[Saved entries]
──────

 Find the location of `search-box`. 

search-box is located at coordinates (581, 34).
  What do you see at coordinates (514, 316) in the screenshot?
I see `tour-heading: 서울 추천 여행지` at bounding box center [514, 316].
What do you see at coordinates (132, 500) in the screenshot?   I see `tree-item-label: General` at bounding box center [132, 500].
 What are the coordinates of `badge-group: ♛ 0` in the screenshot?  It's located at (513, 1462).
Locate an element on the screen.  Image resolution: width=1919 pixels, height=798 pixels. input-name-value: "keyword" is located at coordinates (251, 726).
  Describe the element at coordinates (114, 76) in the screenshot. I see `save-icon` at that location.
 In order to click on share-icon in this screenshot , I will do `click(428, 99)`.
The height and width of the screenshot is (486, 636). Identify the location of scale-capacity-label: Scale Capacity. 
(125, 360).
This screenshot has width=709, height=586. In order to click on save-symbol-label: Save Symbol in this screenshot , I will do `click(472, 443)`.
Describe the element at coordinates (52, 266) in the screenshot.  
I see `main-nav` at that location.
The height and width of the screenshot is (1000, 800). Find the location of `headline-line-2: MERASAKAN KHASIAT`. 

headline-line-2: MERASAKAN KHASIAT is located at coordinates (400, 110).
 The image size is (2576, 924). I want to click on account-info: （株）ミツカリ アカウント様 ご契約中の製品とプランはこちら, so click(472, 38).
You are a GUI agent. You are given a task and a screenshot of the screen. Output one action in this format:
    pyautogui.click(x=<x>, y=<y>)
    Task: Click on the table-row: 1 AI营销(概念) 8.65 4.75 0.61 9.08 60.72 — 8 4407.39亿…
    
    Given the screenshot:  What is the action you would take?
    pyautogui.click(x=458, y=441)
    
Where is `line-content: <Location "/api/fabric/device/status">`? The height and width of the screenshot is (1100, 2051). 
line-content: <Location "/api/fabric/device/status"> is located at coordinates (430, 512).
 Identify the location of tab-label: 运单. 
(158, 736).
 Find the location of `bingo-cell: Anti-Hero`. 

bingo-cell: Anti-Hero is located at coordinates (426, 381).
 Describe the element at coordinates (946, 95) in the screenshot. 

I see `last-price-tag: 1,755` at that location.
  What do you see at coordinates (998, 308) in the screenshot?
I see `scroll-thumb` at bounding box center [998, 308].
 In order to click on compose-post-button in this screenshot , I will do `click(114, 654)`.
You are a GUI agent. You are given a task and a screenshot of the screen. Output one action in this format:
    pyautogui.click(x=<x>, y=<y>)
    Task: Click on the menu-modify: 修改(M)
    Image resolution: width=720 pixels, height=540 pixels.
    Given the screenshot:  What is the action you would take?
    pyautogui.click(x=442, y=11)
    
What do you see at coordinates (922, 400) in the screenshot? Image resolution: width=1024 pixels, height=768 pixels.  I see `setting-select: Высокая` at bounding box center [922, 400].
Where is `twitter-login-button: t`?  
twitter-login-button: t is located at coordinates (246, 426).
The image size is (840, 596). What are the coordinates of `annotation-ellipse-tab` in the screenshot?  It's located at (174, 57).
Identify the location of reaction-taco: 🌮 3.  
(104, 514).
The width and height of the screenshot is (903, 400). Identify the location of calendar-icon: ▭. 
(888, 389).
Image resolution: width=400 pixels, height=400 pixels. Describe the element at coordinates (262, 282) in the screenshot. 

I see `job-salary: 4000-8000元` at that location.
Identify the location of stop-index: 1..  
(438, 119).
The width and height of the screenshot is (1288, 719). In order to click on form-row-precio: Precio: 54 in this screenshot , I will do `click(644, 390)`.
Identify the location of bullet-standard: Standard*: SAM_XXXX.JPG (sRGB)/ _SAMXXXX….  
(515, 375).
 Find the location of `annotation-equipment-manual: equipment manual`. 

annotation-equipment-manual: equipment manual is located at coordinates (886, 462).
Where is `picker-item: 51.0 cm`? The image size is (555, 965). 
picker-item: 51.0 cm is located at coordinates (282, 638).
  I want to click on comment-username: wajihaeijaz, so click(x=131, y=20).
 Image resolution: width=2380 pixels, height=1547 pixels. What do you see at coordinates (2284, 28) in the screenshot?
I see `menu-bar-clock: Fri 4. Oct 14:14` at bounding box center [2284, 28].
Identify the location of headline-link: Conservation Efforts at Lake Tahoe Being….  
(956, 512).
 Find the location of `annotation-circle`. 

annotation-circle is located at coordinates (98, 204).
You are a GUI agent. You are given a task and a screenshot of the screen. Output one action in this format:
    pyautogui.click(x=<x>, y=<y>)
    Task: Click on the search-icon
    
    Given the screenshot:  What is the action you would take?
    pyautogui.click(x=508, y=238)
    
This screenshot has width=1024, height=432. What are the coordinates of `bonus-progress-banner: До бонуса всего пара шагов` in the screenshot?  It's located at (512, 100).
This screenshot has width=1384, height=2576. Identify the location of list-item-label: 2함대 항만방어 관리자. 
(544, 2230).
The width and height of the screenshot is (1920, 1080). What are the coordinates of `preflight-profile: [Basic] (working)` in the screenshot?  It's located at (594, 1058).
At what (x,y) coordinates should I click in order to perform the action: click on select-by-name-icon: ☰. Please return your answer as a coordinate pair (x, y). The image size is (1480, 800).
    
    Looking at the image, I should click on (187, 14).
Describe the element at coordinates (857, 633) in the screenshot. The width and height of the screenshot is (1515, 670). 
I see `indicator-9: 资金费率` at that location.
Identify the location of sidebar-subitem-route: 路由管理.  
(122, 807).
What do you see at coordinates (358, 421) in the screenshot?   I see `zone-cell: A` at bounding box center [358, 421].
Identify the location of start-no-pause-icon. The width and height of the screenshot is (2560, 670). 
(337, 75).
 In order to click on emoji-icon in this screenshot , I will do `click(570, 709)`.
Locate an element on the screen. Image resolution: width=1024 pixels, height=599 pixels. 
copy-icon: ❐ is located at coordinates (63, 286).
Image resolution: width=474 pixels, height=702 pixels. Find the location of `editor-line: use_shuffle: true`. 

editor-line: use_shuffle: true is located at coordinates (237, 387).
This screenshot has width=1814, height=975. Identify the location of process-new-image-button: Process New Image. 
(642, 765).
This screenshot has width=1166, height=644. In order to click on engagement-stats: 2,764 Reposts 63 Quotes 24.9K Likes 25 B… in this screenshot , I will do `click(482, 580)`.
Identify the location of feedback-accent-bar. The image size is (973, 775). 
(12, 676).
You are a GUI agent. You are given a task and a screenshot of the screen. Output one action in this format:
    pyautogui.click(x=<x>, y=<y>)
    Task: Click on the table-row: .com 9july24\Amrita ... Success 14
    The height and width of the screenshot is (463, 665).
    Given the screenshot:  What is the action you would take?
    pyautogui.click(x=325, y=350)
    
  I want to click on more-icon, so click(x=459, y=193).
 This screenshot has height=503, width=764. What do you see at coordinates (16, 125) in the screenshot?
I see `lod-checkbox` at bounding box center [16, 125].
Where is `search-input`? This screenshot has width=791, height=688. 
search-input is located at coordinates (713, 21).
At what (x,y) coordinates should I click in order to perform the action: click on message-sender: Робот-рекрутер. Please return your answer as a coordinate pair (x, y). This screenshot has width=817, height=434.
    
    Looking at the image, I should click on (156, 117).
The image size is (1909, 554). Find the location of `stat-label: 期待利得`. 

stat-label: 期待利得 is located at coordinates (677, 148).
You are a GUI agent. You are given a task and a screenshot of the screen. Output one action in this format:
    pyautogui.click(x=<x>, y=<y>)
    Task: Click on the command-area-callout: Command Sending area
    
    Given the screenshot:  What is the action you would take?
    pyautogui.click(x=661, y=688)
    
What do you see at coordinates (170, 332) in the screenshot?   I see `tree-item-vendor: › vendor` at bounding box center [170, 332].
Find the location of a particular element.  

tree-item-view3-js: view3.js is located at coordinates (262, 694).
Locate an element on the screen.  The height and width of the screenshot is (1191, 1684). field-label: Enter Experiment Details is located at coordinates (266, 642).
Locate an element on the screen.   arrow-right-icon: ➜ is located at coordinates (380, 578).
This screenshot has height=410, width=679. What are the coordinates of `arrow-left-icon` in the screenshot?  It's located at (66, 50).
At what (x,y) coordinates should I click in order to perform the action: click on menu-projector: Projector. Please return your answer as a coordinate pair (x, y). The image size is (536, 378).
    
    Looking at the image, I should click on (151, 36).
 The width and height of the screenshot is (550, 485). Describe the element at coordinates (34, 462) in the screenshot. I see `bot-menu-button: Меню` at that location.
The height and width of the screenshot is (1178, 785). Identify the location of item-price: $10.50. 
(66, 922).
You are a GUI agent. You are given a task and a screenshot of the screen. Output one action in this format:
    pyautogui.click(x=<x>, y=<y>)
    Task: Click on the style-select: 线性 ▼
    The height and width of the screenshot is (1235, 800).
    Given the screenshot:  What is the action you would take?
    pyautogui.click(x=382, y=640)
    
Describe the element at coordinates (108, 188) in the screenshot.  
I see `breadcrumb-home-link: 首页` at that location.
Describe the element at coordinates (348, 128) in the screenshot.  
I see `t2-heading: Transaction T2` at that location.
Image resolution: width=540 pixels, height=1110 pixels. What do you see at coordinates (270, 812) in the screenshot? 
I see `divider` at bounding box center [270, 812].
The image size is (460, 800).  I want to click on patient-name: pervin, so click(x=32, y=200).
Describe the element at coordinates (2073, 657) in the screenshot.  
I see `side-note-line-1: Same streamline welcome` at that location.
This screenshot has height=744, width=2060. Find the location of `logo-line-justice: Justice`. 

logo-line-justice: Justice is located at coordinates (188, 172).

──────

§ Exercise description
From the records above, select each line containing the string "equipment". Treat uppercase and lowercase as different.

§ Result of the exercise
 Find the location of `annotation-equipment-manual: equipment manual`. 
annotation-equipment-manual: equipment manual is located at coordinates (886, 462).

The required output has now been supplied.